Last year, I discussed how in recent years the Supreme Court has become remarkably protective of religious freedom, including an unbroken line of victories in merits decisions going back a decade. Now the New York Times has highlighted two forthcoming articles that take note of a sea change in this area of the law. One study of the Court by Lee Epstein and Eric Posner looking at nearly seven decades of data concludes that the Roberts Court is much more likely than its predecessors to decide cases in favor of religious rights.
Specifically, examining cases that produced a judicial opinion relating to the Free Exercise or Establishment Clause and excluding those decided without oral argument, the authors found that the side advancing religious rights won 46 percent of the time during the Warren Court years, 51 percent during the Burger Court years, 58 percent during the Rehnquist Court years, and 81 percent under the Roberts Court through the past term. Others may use slightly different datasets, but the trend is unmistakable.

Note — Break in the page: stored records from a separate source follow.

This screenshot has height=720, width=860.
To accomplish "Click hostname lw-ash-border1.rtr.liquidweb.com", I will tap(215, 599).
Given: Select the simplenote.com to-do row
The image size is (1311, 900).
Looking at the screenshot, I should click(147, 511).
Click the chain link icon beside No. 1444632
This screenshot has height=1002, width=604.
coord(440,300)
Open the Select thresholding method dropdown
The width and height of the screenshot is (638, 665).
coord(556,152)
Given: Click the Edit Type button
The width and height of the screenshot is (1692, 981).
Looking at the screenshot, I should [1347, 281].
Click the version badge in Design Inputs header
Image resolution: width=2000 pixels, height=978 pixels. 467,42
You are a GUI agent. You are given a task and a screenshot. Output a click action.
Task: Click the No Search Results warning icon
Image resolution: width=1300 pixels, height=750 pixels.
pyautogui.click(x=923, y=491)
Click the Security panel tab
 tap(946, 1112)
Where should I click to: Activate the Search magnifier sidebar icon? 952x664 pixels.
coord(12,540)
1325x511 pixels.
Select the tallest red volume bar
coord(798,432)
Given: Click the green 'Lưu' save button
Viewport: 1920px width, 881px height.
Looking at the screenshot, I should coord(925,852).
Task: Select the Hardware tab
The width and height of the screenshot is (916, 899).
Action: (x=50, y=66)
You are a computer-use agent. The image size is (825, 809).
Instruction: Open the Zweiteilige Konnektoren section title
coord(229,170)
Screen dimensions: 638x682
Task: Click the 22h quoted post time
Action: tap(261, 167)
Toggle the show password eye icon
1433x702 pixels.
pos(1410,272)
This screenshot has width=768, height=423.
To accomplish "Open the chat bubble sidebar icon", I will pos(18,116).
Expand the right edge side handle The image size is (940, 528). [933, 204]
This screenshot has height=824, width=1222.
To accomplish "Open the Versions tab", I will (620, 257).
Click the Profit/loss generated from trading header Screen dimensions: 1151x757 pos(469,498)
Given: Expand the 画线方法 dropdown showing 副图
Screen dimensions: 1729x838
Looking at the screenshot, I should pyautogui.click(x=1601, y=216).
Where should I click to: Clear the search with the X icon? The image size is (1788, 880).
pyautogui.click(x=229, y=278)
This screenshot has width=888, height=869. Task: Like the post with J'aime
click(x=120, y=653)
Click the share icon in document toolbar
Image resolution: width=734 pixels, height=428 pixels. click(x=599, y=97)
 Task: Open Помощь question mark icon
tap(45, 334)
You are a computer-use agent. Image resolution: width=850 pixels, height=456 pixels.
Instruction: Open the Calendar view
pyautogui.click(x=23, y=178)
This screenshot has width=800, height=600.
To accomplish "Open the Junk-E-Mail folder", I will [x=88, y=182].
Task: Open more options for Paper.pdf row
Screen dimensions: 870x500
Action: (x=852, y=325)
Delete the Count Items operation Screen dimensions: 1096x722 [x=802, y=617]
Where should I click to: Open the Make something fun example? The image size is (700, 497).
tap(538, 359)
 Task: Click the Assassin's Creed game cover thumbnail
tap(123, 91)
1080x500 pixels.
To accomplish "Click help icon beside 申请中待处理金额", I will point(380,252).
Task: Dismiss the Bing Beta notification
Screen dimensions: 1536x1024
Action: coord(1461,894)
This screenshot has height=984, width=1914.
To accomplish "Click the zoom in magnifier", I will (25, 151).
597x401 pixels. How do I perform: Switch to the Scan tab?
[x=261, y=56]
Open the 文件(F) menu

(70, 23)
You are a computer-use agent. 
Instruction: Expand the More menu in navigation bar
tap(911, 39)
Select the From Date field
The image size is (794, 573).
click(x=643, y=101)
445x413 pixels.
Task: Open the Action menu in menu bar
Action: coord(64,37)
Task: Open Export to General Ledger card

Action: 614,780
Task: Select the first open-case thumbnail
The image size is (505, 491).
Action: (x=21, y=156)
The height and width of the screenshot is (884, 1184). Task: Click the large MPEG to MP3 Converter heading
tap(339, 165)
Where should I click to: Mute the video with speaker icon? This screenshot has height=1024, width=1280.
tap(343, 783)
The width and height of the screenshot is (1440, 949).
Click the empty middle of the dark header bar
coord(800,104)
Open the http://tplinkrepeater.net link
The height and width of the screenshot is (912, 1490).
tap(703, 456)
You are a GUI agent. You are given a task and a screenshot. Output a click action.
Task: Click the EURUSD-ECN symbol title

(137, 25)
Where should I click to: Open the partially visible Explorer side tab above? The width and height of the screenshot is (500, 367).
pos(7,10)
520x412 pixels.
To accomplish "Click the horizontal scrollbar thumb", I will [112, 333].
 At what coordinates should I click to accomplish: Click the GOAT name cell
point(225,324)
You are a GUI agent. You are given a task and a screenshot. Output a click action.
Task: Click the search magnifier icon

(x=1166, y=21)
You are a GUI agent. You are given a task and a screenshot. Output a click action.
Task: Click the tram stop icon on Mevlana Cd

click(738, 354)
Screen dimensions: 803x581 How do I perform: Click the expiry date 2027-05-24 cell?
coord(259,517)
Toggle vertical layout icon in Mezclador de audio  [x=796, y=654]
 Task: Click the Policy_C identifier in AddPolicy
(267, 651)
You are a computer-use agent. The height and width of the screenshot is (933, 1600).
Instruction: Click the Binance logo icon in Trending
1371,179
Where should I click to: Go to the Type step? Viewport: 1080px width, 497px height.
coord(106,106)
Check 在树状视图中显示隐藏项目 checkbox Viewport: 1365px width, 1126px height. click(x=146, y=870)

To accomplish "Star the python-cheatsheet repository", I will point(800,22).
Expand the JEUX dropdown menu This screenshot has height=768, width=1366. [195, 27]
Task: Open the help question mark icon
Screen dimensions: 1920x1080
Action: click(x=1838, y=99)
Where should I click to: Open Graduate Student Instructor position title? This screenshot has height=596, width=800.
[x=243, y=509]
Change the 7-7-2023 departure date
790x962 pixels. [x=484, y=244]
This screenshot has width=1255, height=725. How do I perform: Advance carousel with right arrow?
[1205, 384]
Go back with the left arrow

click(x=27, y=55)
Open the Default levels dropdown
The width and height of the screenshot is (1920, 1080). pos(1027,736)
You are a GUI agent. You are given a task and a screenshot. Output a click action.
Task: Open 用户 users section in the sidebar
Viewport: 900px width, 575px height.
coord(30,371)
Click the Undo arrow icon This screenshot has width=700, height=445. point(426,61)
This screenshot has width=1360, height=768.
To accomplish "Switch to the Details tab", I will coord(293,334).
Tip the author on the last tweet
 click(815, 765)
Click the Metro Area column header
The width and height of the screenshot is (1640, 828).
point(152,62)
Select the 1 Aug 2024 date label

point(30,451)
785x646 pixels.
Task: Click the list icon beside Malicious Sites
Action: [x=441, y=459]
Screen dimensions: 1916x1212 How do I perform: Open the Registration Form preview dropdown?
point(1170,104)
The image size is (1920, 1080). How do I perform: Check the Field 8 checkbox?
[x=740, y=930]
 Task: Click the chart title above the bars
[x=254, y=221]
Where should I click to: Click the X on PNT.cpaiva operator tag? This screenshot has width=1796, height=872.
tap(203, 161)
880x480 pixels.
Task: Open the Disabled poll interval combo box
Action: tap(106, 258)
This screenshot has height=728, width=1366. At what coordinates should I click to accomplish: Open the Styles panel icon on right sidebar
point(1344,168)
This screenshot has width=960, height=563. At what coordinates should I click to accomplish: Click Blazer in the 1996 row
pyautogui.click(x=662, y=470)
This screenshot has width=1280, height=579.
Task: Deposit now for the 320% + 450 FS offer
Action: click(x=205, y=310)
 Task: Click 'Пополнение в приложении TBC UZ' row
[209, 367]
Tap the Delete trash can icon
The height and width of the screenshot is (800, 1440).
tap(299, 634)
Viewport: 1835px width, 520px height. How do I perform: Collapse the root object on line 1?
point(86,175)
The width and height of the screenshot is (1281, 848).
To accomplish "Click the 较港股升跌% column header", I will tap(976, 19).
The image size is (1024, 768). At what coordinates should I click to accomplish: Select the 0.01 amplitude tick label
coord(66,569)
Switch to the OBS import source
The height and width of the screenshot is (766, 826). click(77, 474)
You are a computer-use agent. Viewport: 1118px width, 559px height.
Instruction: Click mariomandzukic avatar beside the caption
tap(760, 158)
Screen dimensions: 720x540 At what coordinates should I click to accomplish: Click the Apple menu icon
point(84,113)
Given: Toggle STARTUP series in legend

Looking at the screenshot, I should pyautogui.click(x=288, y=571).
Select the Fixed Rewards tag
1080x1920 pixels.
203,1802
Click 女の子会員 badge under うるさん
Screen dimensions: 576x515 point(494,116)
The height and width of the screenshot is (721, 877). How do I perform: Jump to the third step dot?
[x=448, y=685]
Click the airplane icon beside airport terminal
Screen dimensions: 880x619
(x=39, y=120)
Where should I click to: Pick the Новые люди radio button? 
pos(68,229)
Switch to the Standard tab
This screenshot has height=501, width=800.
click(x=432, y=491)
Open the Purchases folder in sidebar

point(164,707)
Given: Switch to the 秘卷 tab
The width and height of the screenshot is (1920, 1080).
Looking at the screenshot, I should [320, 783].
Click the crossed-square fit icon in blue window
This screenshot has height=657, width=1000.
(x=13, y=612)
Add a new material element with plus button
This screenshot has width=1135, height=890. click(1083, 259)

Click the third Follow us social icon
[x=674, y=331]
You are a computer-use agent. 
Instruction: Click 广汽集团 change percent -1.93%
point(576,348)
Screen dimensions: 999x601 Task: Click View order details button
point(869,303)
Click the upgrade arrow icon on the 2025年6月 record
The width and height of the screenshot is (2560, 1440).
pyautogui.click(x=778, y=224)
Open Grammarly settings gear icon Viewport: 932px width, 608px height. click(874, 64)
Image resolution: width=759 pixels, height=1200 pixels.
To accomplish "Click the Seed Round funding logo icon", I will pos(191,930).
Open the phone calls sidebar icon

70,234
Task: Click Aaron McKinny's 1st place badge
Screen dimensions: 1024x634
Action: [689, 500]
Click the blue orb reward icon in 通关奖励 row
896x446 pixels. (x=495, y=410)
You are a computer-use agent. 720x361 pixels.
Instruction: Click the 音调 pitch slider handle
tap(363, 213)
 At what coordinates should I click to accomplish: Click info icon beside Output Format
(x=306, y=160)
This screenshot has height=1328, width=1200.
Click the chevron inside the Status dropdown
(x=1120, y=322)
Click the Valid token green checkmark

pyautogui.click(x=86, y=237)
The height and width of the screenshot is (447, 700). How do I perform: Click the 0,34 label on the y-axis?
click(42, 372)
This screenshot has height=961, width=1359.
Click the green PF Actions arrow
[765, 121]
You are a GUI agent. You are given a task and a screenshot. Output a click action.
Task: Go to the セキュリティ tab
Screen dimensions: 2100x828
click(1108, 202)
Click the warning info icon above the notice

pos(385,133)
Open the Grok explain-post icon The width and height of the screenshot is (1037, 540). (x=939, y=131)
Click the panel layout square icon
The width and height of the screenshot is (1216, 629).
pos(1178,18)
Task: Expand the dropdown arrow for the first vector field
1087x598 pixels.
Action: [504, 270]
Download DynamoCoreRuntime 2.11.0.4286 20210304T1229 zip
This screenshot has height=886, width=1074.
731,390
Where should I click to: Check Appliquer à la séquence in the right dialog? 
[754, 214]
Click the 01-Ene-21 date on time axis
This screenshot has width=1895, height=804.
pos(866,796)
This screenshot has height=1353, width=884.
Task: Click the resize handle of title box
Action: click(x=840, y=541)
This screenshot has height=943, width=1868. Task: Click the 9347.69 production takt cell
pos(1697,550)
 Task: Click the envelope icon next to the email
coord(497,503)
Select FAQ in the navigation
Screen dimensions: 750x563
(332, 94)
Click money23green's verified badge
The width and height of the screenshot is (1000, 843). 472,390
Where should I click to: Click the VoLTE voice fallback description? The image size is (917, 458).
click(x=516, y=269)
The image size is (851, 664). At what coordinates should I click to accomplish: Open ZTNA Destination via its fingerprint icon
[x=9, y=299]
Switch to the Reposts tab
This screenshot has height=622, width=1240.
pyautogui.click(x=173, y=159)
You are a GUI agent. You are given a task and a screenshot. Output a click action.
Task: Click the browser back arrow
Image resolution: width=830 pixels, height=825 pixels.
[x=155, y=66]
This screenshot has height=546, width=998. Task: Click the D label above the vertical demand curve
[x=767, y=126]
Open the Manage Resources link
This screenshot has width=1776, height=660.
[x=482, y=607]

It was, Epstein and Posner conclude, enough of a change to call it a “transformation” in the law. Of course, “changes in the personnel of the Court” are “the most natural explanation for the transformation of religion jurisprudence.” No one would mistake the authors themselves for conservatives or fans of recent religion jurisprudence. But in their breakdown of performance by individual justice, they concede generally that “Republican and conservative justices are more pro-religion than other justices are” and specifically that “the top six most pro-religion judges” are Republican appointees who “sit (or [in the case of Antonin Scalia] sat) on the Roberts Court.” And that dataset did not even count the Court’s most recent arrival, Amy Coney Barrett.
This presents a stark contrast from the era of Supreme Court decisions that were often hostile to religion, such as the Court’s notoriously muddled test in Lemon v. Kurtzman (1971), striking down state aid to religious schools for secular instruction; and Lee v. Weisman (1992), which invalidated voluntary school prayer even when led by non-faculty at a graduation ceremony.
A second study highlighted by the Times by Zalman Rothschild focused on the past five years of free exercise cases in federal courts and concluded that the results in such cases “now track political affiliation to a significant degree.” As religious organizations challenged state lockdown orders during the pandemic, the divide among lower courts was especially stark, with 66 percent of Republican-appointed judges ruling in favor of the religious organizations — a number that increases to 82 percent for the subset of Trump-appointed judges — and 100 percent of Democrat-appointed judges ruling in favor of the government. Even non–pandemic-related free exercise cases saw 72 percent of Trump appointees voting for and 90 percent of Democratic appointees voting against religion claims, with the overall total for Republican appointees split with 51 percent favoring government entities.